Researchers at Seoul National University Hospital (SNUH) have developed a new surgery method that can reduce the side effects of prostate cancer surgery, including erectile dysfunction.

Professors Jeong Chang-wook (left) and Kim Kee-won

Erectile dysfunction is most common after radical prostatectomy, the most common treatment for prostate cancer, and is a complication that has seen no significant improvement over the past few decades, despite the use of robots in prostate cancer surgery.

Such adverse effects occur due to the surgery having considerable damage to the cavernous nerve, which is the nerve involved in the erection. Although various surgical methods of preserving the cavernous nerves have been developed, the results have not been satisfactory as they are not visible or can be measured.

The team, led by Professors Jeong Chang-wook and Kim Kee-won, became the world's first to develop a method for direct electrical stimulation of the cavernous nerves and conduct a corpus cavernosum electromyography in the penis through multidisciplinary research.

The team also conducted the world's first human phase 1 and 2 prospective clinical trials that demonstrated the method have no adverse effects on the patient and that the results of corpus cavernosum electromyography before prostatectomy showed a significant correlation with the patient's erection.

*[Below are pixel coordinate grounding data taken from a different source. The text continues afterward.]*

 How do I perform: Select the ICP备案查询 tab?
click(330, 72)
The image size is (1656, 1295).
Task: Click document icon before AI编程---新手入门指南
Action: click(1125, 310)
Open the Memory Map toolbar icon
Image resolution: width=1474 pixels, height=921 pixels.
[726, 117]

As a result, the team confirmed that corpus cavernosum electromyography after prostatectomy showed a significant correlation with postoperative erection recovery and proved that the method is a clinically useful intraoperative nerve monitoring method.

"Not all patients will be able to conserve nerves by applying this procedure," Professor Jeong said. "Surgical methods should be determined in consideration of the progression and malignancy of prostate cancer."

While this method will reduce erectile dysfunction, it will not prevent all cases, Jeong added.

Jeong stressed that the study established the basic technology to identify erectile nerves accurately, and various large-scale clinical studies need to be conducted in the future.

Professor Kim Kee-won also said, "Electrical monitoring of nerves during surgery has increased its importance in clinical practice worldwide recently. The study has great academic significance in that it is the first study to directly stimulate and record the autonomic nervous system, which has not been evaluated by conventional surgical neurosurgical techniques."

The team noted that it is preparing a large-scale multicenter clinical trial with leading hospitals around the world, such as the University of California San Francisco, in the hopes of dramatically improving erection retention after prostate cancer surgery.

The results of the research were published in the European Urology.